1. Government organized NGOs atau Gongos, yaitu NGO yang muncul karena mendapat dukungan dari pemerintah, baik berupa dana maupun fasilitas. Biasanya NGO seperti ini berperan menyukseskan program-program pemerintah. Di Indonesia NGO seperti ini dikenal dengan sebutan NGO “plat merah”.

2. Donor organized NGOs or Dongos, yaitu NGO yang dibentuk oleh kalangan lembaga donor, baik yang bersifat multirateral maupun unilateral. NGO seperti ini biasanya dibentuk untuk mewujudkan program lembaga donor tersebut.

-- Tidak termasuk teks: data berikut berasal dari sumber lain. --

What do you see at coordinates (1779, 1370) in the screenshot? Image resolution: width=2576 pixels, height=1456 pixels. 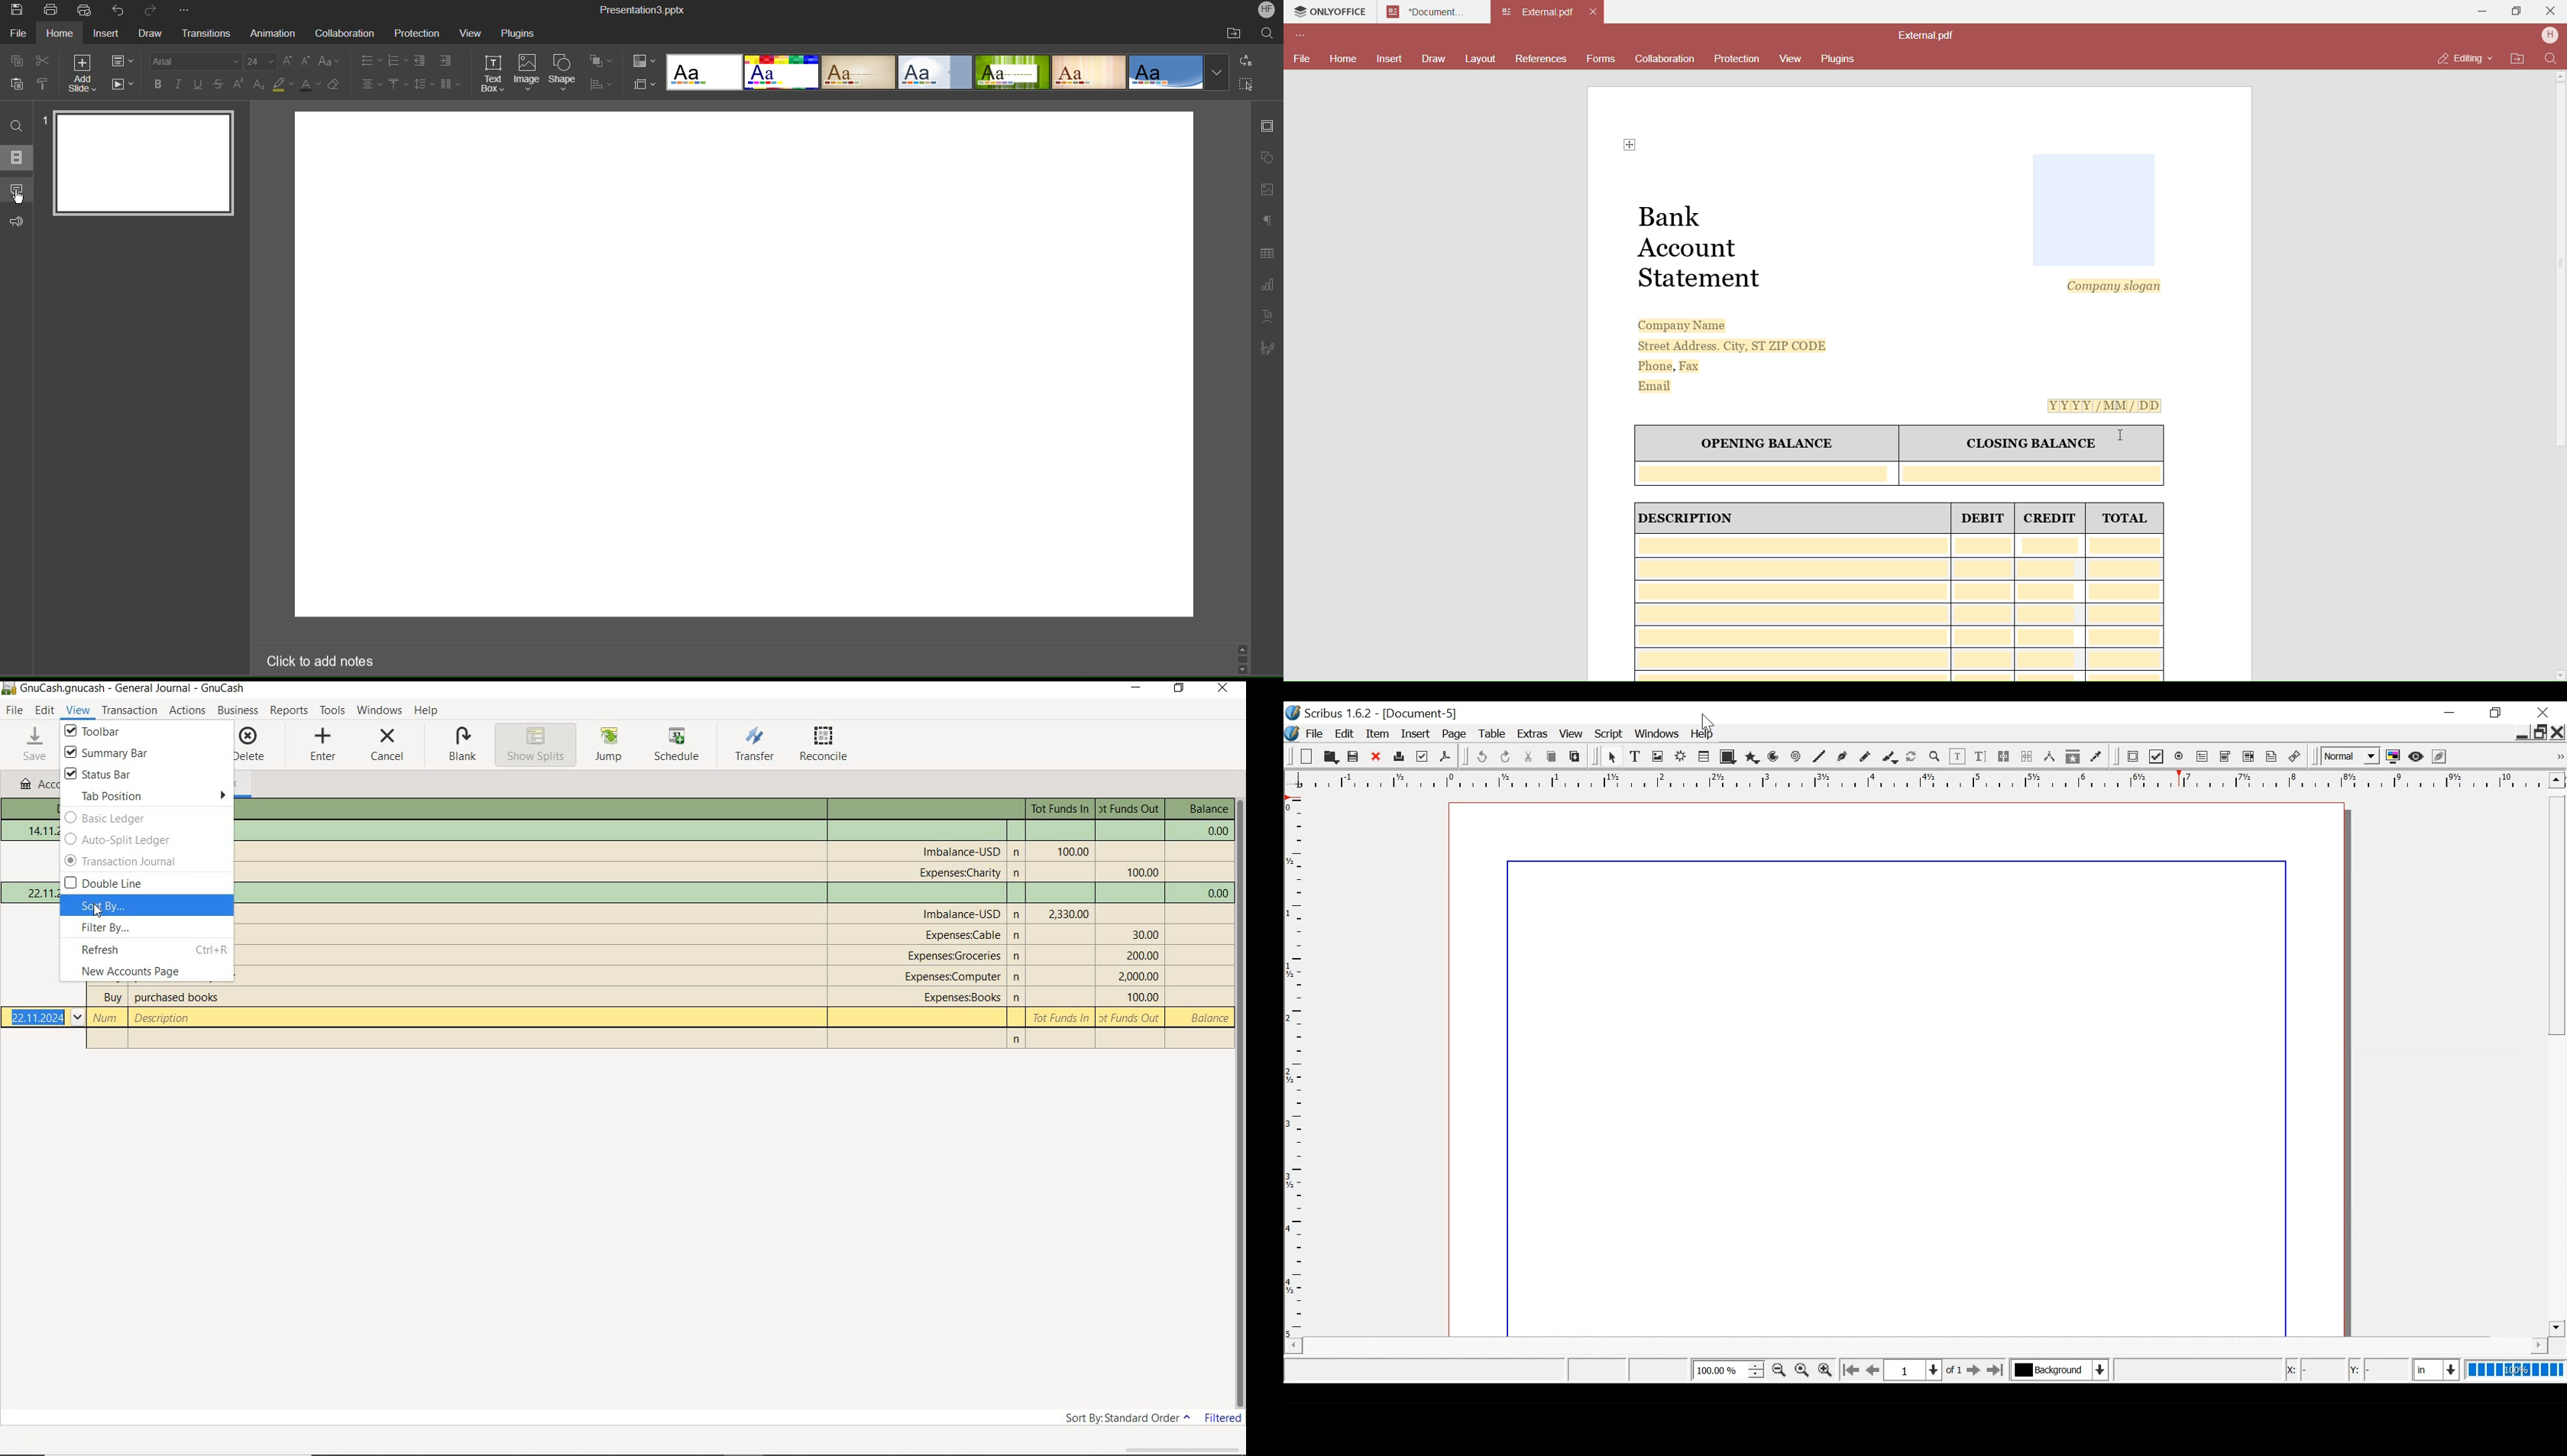 I see `Zoom out` at bounding box center [1779, 1370].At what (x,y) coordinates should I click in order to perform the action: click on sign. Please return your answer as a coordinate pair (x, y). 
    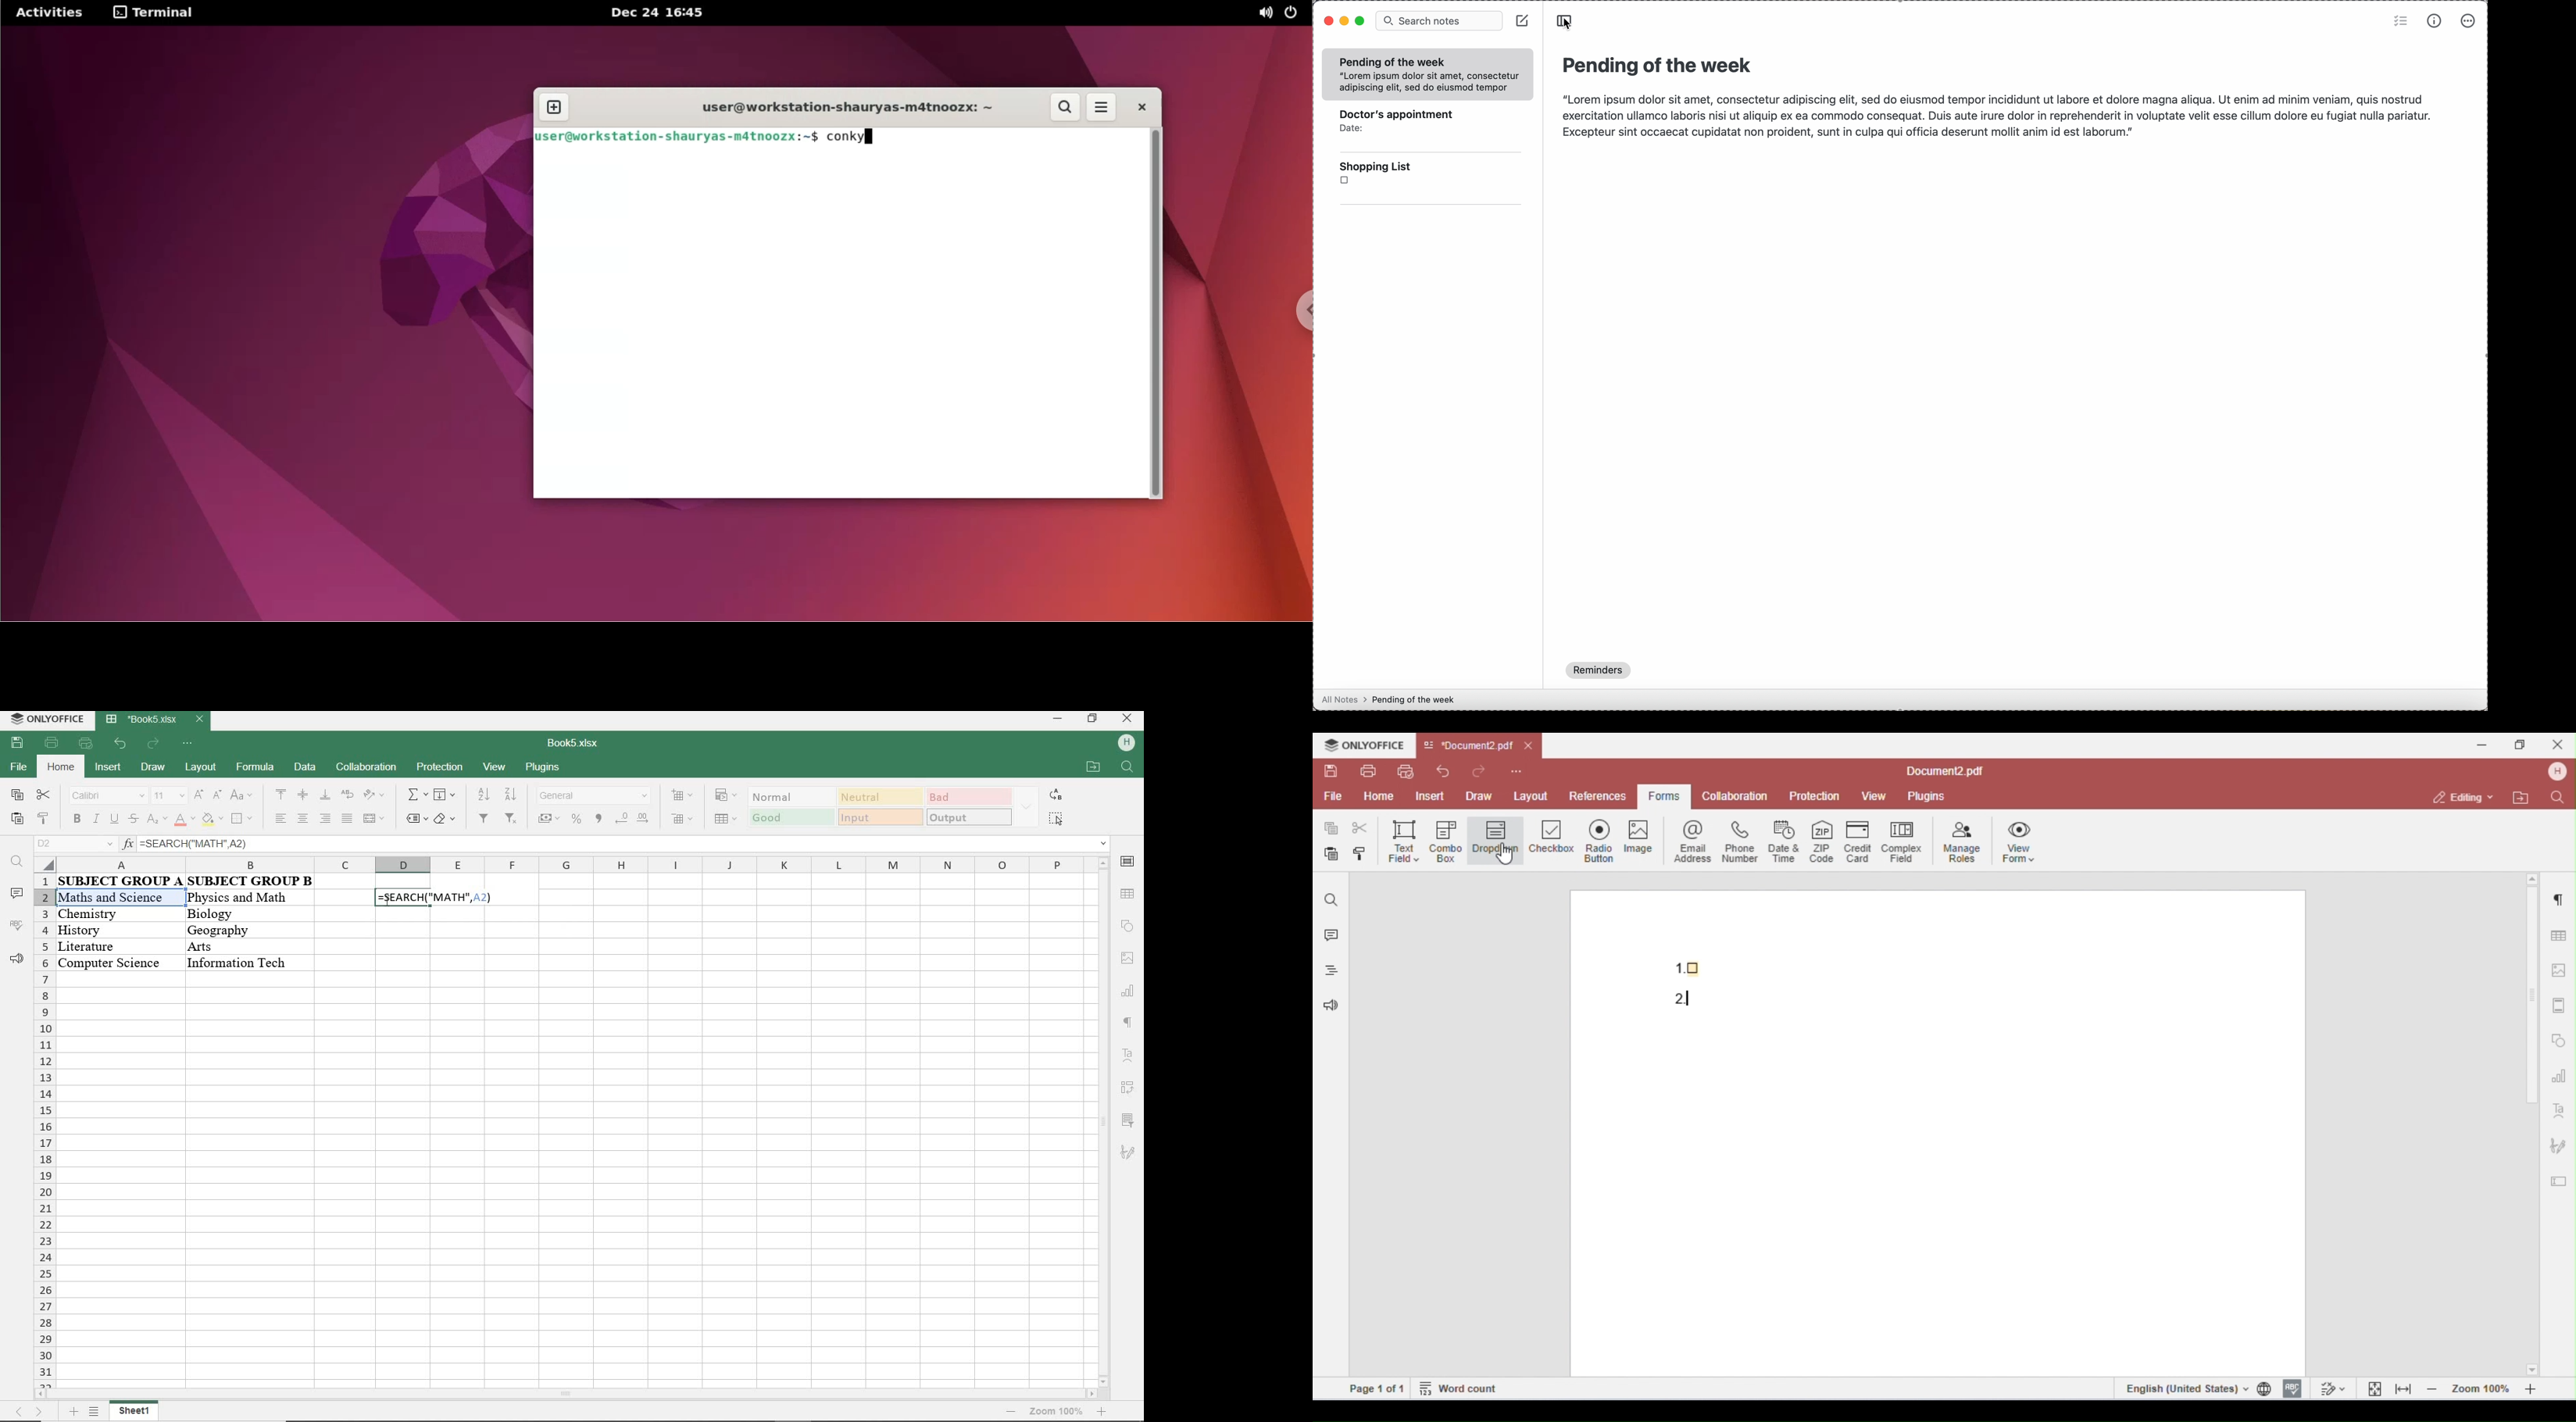
    Looking at the image, I should click on (1124, 1053).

3. Autonomous or Independent NGOs, yaitu NGO yang dibentuk, tumbuh dan berkembang dalam masyarakat. NGO seperti ini sifatnya independen secara finansial dan memiliki kepedulian yang sangat luas tentang berbagai hal dalam kehidupan sehari-hari.

4. Foreign NGOs yaitu NGO yang muncul sebagai perwakilan dari NGO yang ada diluar negeri. Kehadirannya, tentu saja harus selalu setahu atau mendapat izin dari negara tempat NGO tersebut beroperasi.